Figure 2. Preoperative and postoperative photographs of patient 3 from the nonirradiated group (group N). Patient N3 attempting a closed-mouth smile preoperatively (A) and 3 months postoperatively (B). She underwent right facial advancement flap, right lower eyelid tightening with auricular cartilage graft to support the eyelid, right upper eyelid platinum weight placement, right suborbicularis oculi midface-lift, right direct brow-lift, and left lower lip depressor transection. We have found that female patients who begin wearing makeup again postoperatively are the patients that are most pleased with their results.
Figure 3. Comparison of conformal and intensity-modulated radiotherapy (IMRT) to the parotid bed. Comparison of treatment planning for postparotidectomy adjuvant radiotherapy using (A) conformal or (B) IMRT. A, Numbers along isodose lines signify a percentage of the maximum. B, IMRT isodose lines refer to the actual dose delivered to that area. Note how the masticator space receives 54 Gy (90% of 60 Gy) with traditional radiotherapy but only 35 to 45 Gy using IMRT.

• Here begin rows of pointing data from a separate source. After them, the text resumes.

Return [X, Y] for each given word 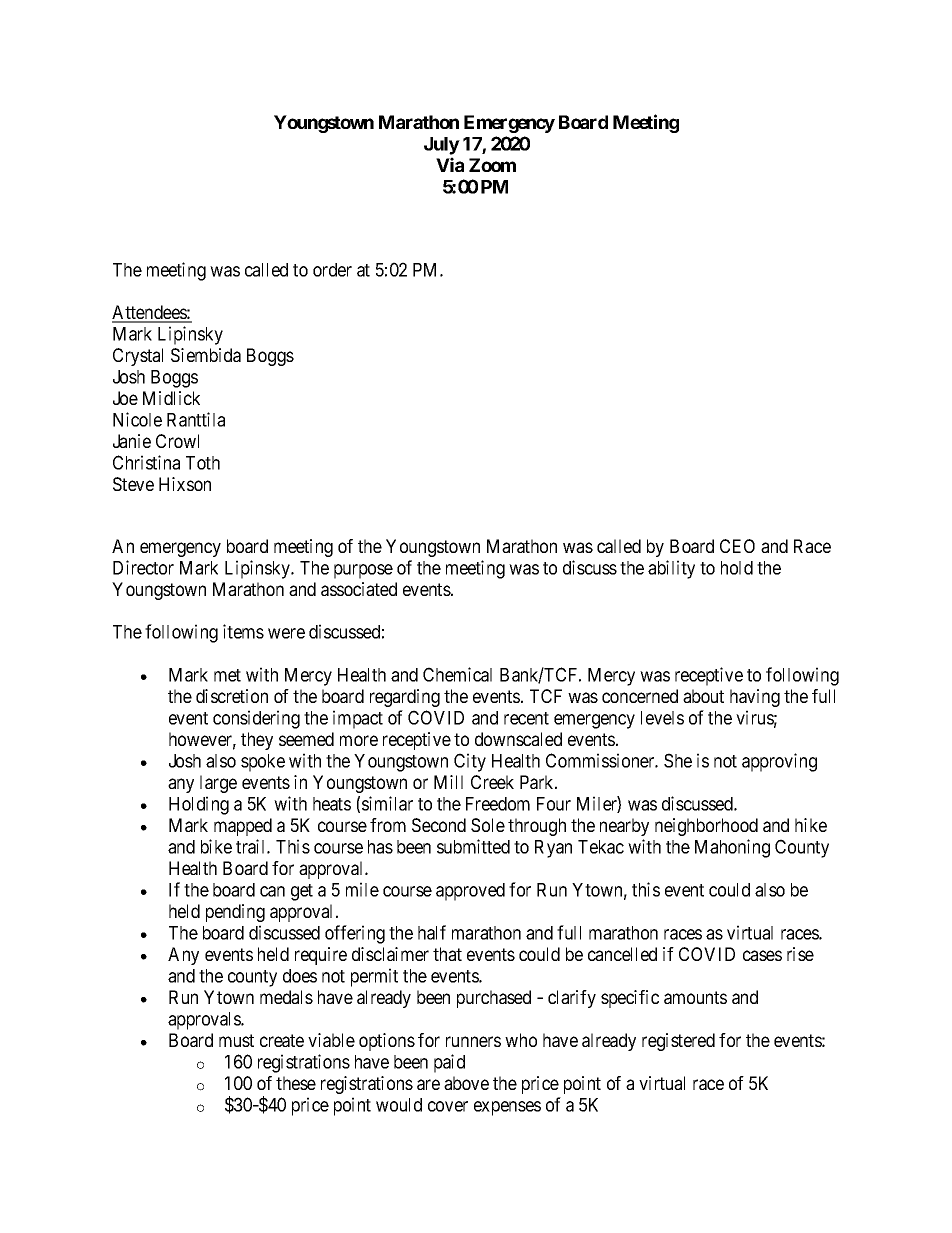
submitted [473, 846]
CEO [737, 546]
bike [216, 846]
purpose [363, 571]
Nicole [137, 419]
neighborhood [706, 827]
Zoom [492, 165]
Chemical [457, 674]
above [466, 1083]
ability [671, 569]
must [236, 1040]
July [442, 146]
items [243, 631]
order [332, 270]
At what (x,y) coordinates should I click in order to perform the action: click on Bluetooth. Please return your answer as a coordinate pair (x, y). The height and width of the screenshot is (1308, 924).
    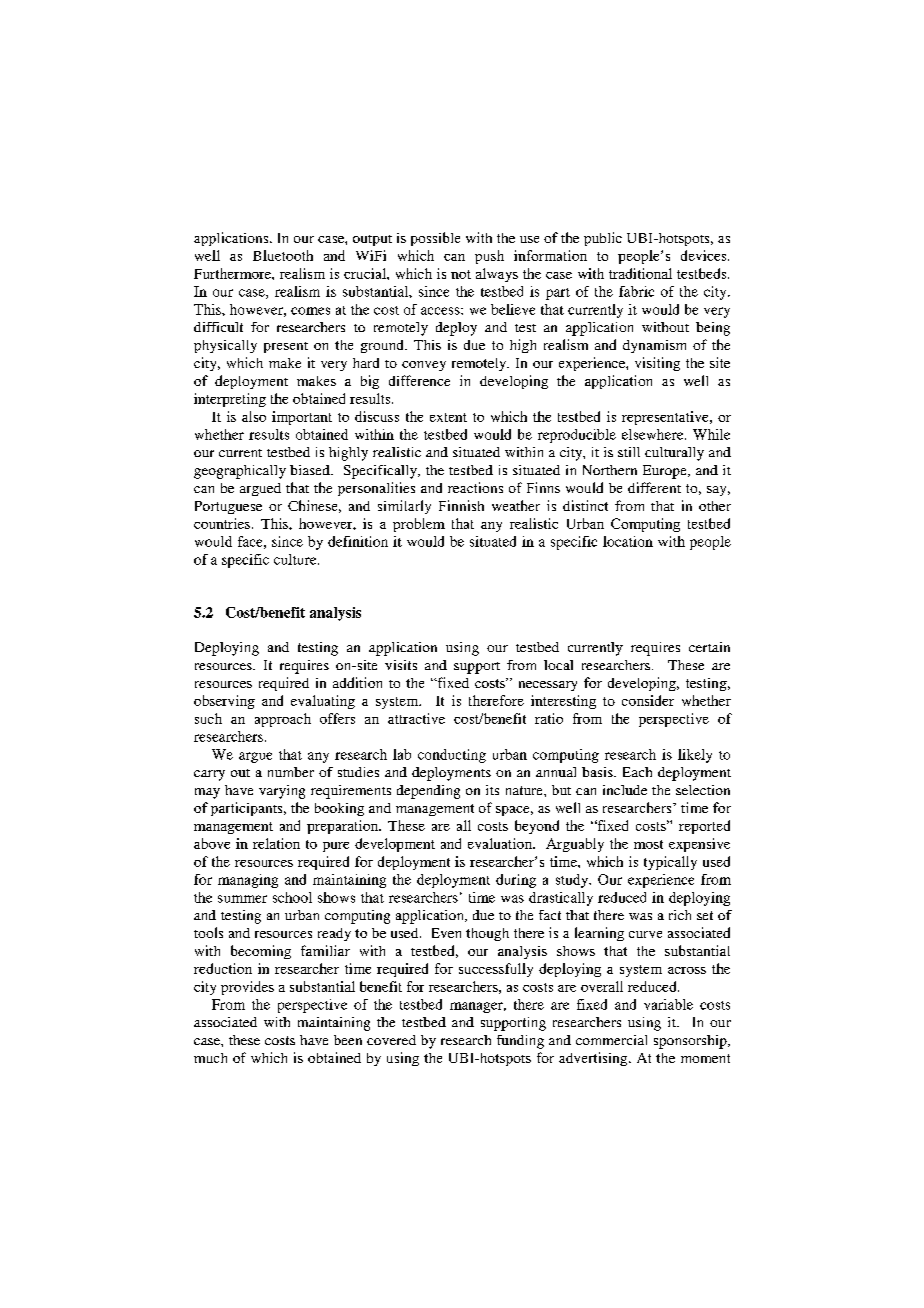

Figure 4. The importance of angle A, formed with the vertical. Patient N4 from the nonirradiated group (group N) after temporalis tendon transfer at rest (A) and smiling (B). The patient is able to produce an acceptable and recognizable smile postoperatively, despite a small Δ c = 1.6 mm, where c is the long diagonal or hypotenuse of movement. This is due to the large Δ A = 20.1°.
Griffin GR, Abuzeid W, Vainshtein J, Kim JC. Outcomes Following Temporalis Tendon Transfer in Irradiated Patients. Arch Facial Plast Surg. 2012;14(6):395-402. doi:10.1001/archfacial.2012.422
Author Affiliations: Division of Facial Plastic and Reconstructive Surgery, Department of Otolaryngology–Head and Neck Surgery (Drs Griffin, Abuzeid, and Kim), and Department of Radiation Oncology (Dr Vainshtein), University of Michigan Health System, Ann Arbor.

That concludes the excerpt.